Après son installation remarquée lors de la précédente biennale autour d’Elfriede Jelinek, Maya Bösch revient à Charleroi créer une installation-performance, centrée cette fois-ci sur Allen Ginsberg, et plus particulièrement sur son mythique poème, Howl.
Ginsberg écrit ce court texte en 1955-56, véritable manifeste pour toute une génération, et source d’inspiration encore aujourd’hui. Poème en trois parties plus post-scriptum, Ginsberg y livre sans concession sa vision acerbe de la société américaine, trop bien pensante. La singularité de ce texte tient avant tout au souffle qui en émane. Tout comme l’écriture automatique (en partie pratiquée par le poète) donne à sa voix une incarnation quasi mystique.
Maya Bösch propose au spectateur une immersion au cœur-même de ce monument (undergroung) littéraire: comment faire (res-)sentir au plus profond de soi le travail sur la langue, les fulgurances du verbe, les leitmotivs et la musicalité de l’écriture de Ginsberg. Et l’urgence de lire, de dire et d’entendre ce poème reste intacte, cinquante-cinq ans plus tard!
Dans un hangar désaffecté du Palais des Beaux-Arts, le sol est parsemé d’objets, comme autant de fragments d’une vie: au spectateur de déambuler dans ce puzzle géant et d’y construire son propre décor. Une fois sa place trouvée, une dame en rouge –magnifique Sofie Kokaj, à la présence fantomatique– erre jusqu’à la rencontre (unique) de spectateurs. Puis six interprètes masculins s’animent et sortent de leurs sacs de couchage comme de la terre. Six voix et deux langues, le français et l’anglais, car il s’agit bien ici de s’engouffrer dans l’essence-même du poème: de sa langue, de son style, de son rythme. Un chœur pour célébrer la parole du poète et dénoncer une société sclérosée!

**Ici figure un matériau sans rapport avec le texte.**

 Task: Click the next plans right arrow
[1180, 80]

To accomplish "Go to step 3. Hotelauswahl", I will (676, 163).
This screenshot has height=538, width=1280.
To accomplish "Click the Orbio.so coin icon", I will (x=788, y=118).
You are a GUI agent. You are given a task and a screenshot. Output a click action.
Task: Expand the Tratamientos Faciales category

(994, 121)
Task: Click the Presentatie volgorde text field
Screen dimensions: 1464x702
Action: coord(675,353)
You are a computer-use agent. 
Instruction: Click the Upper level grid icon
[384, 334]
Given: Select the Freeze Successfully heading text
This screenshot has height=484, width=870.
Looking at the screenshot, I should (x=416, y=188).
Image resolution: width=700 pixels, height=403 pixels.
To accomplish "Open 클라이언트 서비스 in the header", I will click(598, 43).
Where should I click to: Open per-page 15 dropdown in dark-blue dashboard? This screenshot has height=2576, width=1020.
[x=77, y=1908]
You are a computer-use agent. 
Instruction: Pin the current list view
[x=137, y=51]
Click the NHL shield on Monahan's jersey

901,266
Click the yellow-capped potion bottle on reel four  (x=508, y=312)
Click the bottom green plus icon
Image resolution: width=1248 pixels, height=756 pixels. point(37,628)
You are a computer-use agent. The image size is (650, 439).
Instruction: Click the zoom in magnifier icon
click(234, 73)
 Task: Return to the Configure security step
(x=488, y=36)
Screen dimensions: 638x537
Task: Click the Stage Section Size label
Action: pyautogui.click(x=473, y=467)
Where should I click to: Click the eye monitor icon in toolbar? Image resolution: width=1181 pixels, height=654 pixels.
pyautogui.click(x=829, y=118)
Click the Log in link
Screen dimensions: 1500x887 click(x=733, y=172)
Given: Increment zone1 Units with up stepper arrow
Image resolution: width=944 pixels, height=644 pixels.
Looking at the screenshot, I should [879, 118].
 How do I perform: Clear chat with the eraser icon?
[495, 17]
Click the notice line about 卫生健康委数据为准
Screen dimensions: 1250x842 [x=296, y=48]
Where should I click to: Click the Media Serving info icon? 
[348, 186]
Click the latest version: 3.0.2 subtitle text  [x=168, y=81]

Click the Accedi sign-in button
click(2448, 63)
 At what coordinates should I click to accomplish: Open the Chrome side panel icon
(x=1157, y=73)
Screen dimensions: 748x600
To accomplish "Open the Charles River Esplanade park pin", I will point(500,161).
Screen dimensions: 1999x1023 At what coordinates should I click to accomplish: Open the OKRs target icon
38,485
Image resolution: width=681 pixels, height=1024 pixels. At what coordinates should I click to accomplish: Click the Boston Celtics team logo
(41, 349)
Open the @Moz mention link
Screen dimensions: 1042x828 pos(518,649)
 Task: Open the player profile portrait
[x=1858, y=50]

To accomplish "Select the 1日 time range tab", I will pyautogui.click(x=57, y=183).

L’expérience à laquelle invite la metteure en scène suisse demande une implication totale du spectateur: à lui de trouver sa place dans cet espace mental, à lui de se laisser bercer par la polyphonie de la parole poétique, à lui de se faufiler dans les cadences de la partition, à lui d’entendre résonner les entrechoquements lyriques. Ce parti pris radical et sans concession en déstabilise plus d’un, mais la prise de risque de Maya Bösch est indéniablement humble et courageuse.